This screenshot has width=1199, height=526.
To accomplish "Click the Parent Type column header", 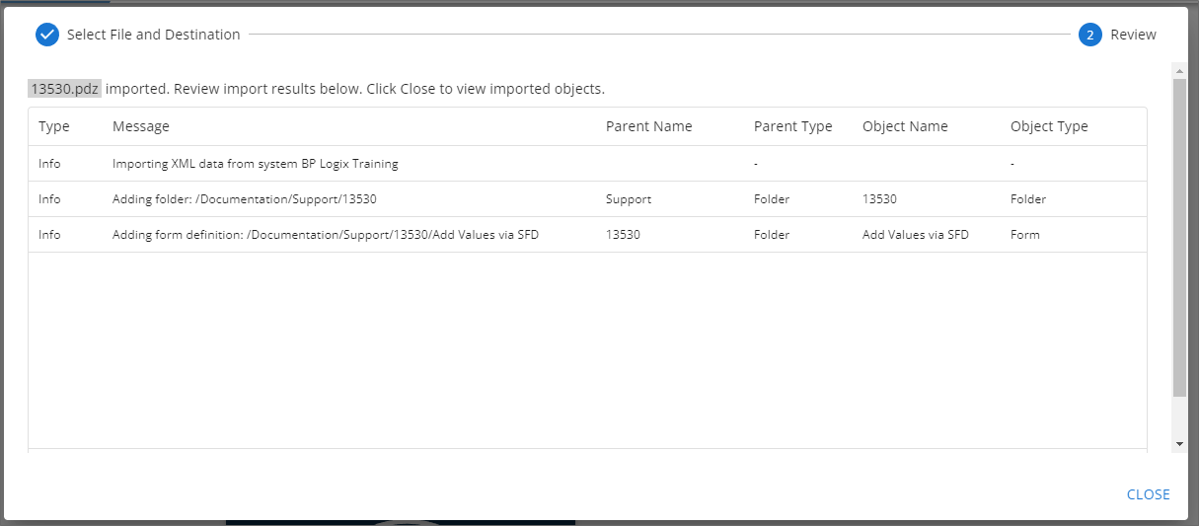I will click(792, 126).

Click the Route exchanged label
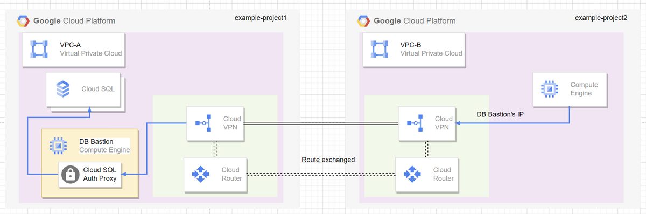point(328,160)
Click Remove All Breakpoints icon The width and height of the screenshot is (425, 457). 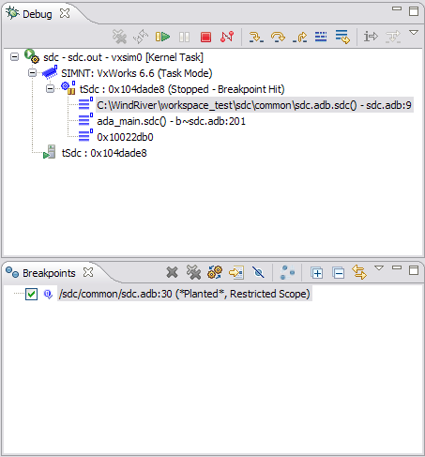[193, 272]
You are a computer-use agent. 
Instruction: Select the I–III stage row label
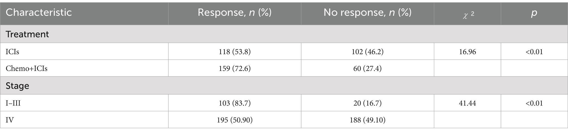13,103
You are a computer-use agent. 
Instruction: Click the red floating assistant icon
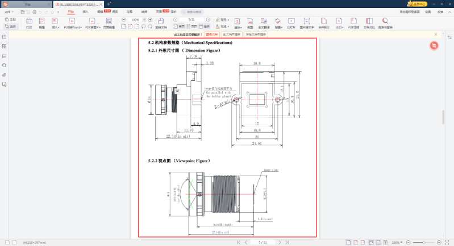click(434, 46)
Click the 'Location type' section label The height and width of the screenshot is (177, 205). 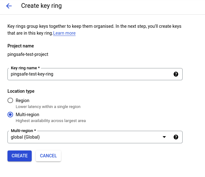(21, 91)
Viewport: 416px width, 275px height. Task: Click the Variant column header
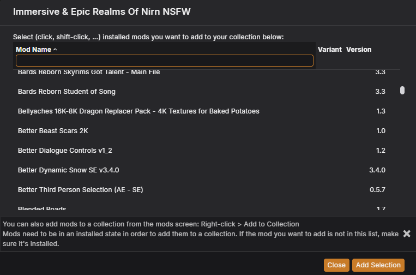click(x=329, y=50)
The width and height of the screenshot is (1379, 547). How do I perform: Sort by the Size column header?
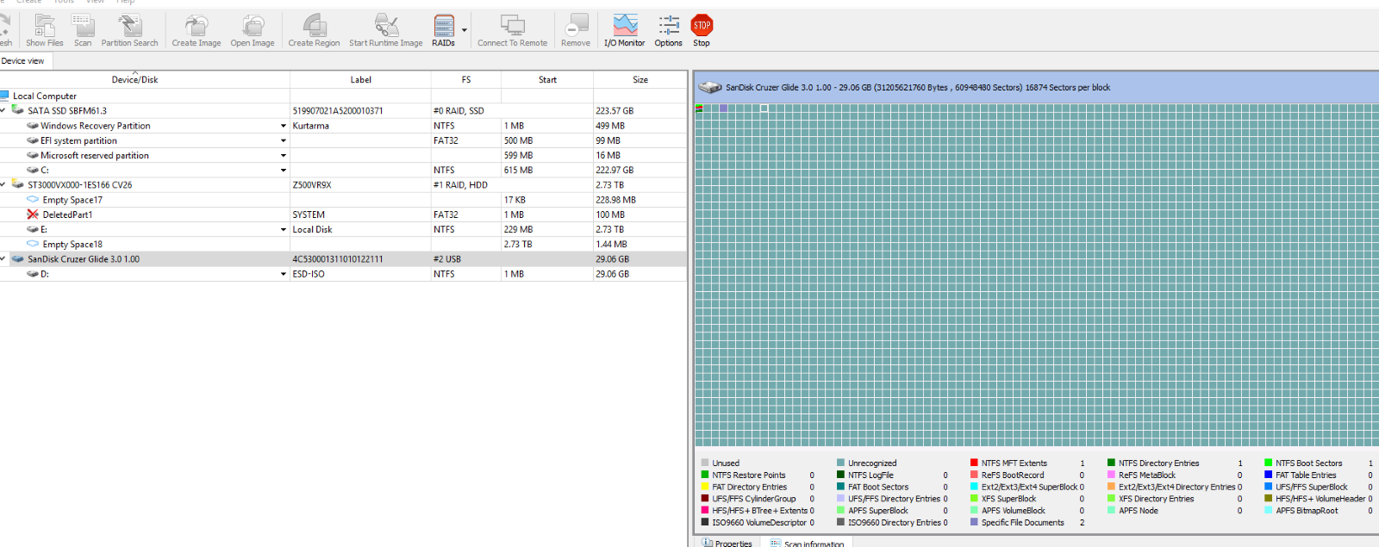640,79
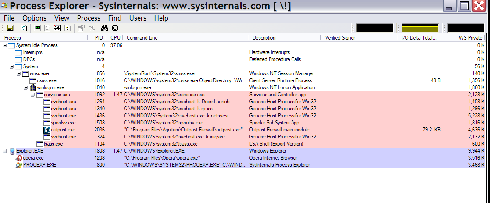The height and width of the screenshot is (204, 491).
Task: Collapse the services.exe tree node
Action: tap(33, 95)
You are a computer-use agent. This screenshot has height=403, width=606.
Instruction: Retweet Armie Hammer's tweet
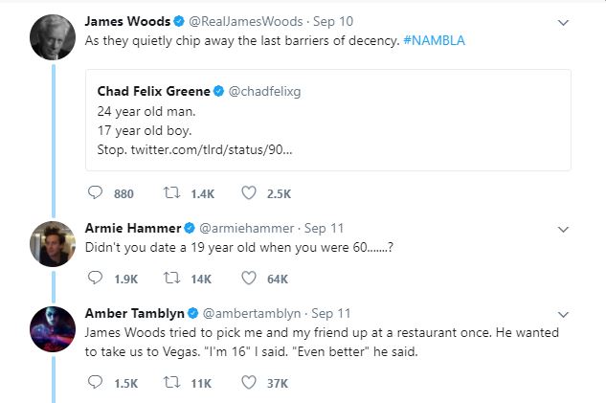pos(175,279)
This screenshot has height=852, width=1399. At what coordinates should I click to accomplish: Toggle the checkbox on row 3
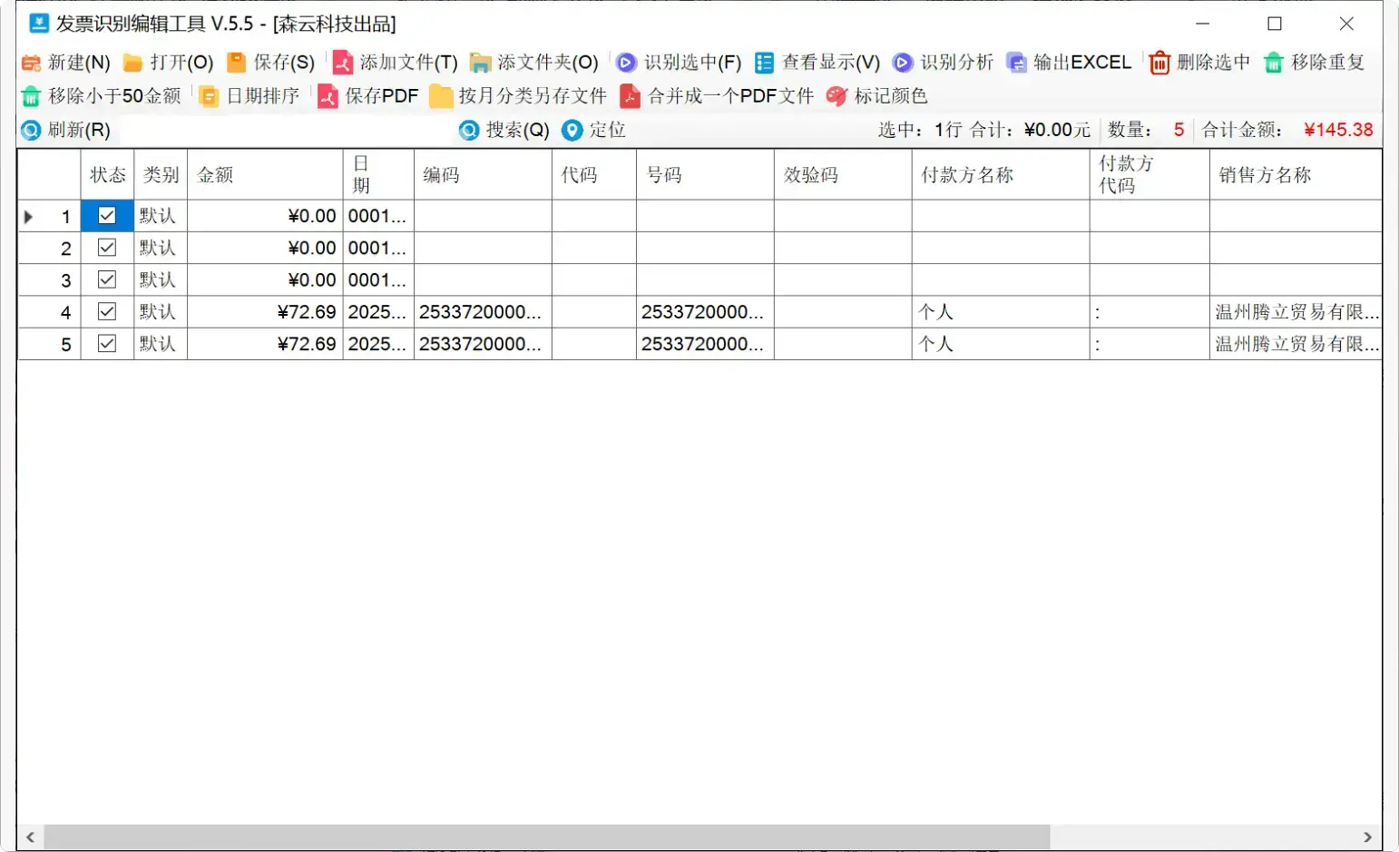tap(106, 279)
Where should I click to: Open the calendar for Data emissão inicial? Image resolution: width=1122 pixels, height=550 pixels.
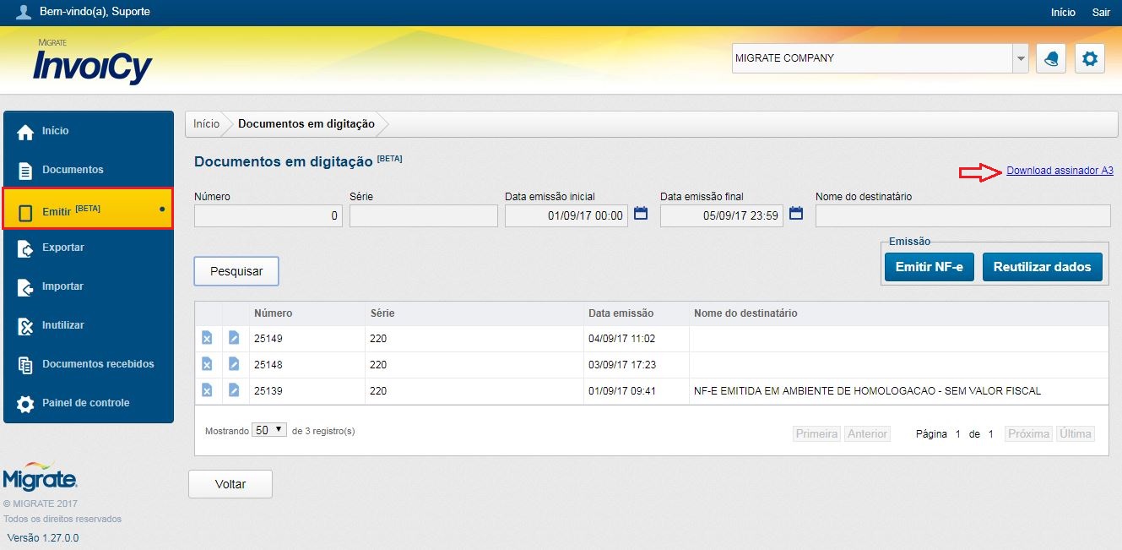(x=640, y=215)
━━━
**WORK TO DO:**
Please copy out every line from the one containing "The width and height of the screenshot is (1379, 547)." down to the final line, leaving out the pictures.

**ANSWER FOR THIS EXERCISE:**
The width and height of the screenshot is (1379, 547). How do I perform: Sort by the Size column header?
640,79
The height and width of the screenshot is (204, 491).
Task: Collapse the services.exe tree node
Action: tap(33, 95)
You are a computer-use agent. This screenshot has height=403, width=606.
Instruction: Retweet Armie Hammer's tweet
pos(175,279)
This screenshot has height=852, width=1399. At what coordinates should I click to accomplish: Toggle the checkbox on row 3
tap(106, 279)
Where should I click to: Open the calendar for Data emissão inicial? Image resolution: width=1122 pixels, height=550 pixels.
(x=640, y=215)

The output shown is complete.